Early yesterday morning I woke from a terrible nightmare. In my sleeping mind I was coming upon a car wreck. I managed to wake myself slowly and painfully before I saw too much but still, I’d seen enough. I was lying there in my bed, alone, trapped in a false moment in my mind. The problem is that the nightmare might have been a contrived image but it’s rooted in reality. I didn’t witness my husband’s death—didn’t see the vehicles collide—but the trauma of June 24th, 2014 remains inside my body.

On the way to the hospital we passed the flashing lights of the emergency vehicles and the wreckage. The aftermath of his death was there in the highway on that dark summer’s night. When I got to the hospital and heard the news I needed to see his body. Though it was traumatic to see him like that—there’s no other word for it—it was what I needed in the moment.

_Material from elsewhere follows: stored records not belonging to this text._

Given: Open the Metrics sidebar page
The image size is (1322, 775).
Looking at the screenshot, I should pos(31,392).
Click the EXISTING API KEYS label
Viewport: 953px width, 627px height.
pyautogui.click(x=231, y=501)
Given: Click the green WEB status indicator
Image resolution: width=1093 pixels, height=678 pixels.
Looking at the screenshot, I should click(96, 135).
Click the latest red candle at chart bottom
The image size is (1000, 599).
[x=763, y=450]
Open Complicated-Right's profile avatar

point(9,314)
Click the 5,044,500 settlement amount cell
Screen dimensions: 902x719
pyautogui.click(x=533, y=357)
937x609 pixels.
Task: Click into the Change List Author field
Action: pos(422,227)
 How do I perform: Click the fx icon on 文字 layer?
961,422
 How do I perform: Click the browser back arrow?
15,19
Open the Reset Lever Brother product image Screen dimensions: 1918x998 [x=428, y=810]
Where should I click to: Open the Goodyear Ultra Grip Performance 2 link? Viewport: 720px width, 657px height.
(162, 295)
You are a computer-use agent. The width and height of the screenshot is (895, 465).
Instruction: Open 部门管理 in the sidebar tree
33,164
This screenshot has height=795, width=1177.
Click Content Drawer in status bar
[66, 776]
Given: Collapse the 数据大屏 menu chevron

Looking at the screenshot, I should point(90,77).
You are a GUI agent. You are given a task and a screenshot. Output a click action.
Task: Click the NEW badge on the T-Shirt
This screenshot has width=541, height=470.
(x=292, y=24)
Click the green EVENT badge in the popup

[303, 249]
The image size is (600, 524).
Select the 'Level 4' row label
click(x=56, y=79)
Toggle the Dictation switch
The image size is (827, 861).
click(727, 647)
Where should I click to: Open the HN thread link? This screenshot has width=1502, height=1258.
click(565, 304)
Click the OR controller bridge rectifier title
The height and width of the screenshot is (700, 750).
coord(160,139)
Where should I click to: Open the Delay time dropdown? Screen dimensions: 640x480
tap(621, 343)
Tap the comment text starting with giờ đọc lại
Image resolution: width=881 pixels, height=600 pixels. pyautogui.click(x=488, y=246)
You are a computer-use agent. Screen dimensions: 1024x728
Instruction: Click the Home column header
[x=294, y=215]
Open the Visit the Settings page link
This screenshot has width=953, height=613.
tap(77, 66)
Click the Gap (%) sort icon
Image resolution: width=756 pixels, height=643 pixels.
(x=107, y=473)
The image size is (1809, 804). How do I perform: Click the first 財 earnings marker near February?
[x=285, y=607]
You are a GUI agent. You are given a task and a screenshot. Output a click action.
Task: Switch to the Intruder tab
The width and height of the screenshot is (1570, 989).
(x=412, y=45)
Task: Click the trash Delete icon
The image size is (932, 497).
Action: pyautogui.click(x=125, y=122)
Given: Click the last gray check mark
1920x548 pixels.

I had to make it real but also I just missed him, you know? I hadn’t seen him in 36 hours.

So yesterday morning I woke from a nightmare of blood on the pavement, just all over the place. Shattered glass from a windshield was everywhere too. As my line of vision came toward the place where I was sure to see what remained of the car, my body instinctively began to wake. I was stuck between worlds for a moment there, fighting for consciousness. I felt paralyzed. The image of the nightmare was gone but I still wasn’t quite awake.

Finally I came completely to and my eyes popped open. I was relieved to be in bed but my heart was racing and my breathing shallow. The terror was still upon me even though I knew it wasn’t real. “Chris is okay,” I reminded myself. “He’s in heaven.” I sent a text to a friend who is an early riser asking for prayer. Very quickly I got a response back both validating me and answering the call to pray. No platitudes were given and no reasons why I shouldn’t feel disturbed.

I once had someone tell me I shouldn’t say I have PTSD. This individual felt that by naming it, I was somehow giving myself a copout. I disagree; and furthermore, this person is no longer in my circle. I believe that by naming the problem it means I have an ability to form a plan of attack. When I look at the symptoms of PTSD I just see so much of my behavior/body’s reactions listed. It’s a relief, honestly, to know that all of this is to be expected and isn’t my fault but that it can be overcome. I am nothing if not resilient. I am nothing if not persistent. I am nothing if not a woman who keeps going when it just doesn’t make sense. Call me stubborn or call me tenacious; it matters little. But the PTSD—though it’s real and it’s here—it does not define me. It’s something I deal with, not who I am.

I’m Aimee. I’ve walked through the fire and I’m still here because I have a loving God who has redeemed me. The Holy Spirit lives in me and He defines me—not my tragedies or my scars. My purpose is to glorify Him in all that I do. I will speak of my brokenness with a loud voice because others need to see that broken vessels can be made whole and useful again. I am broken but my Jesus makes me complete!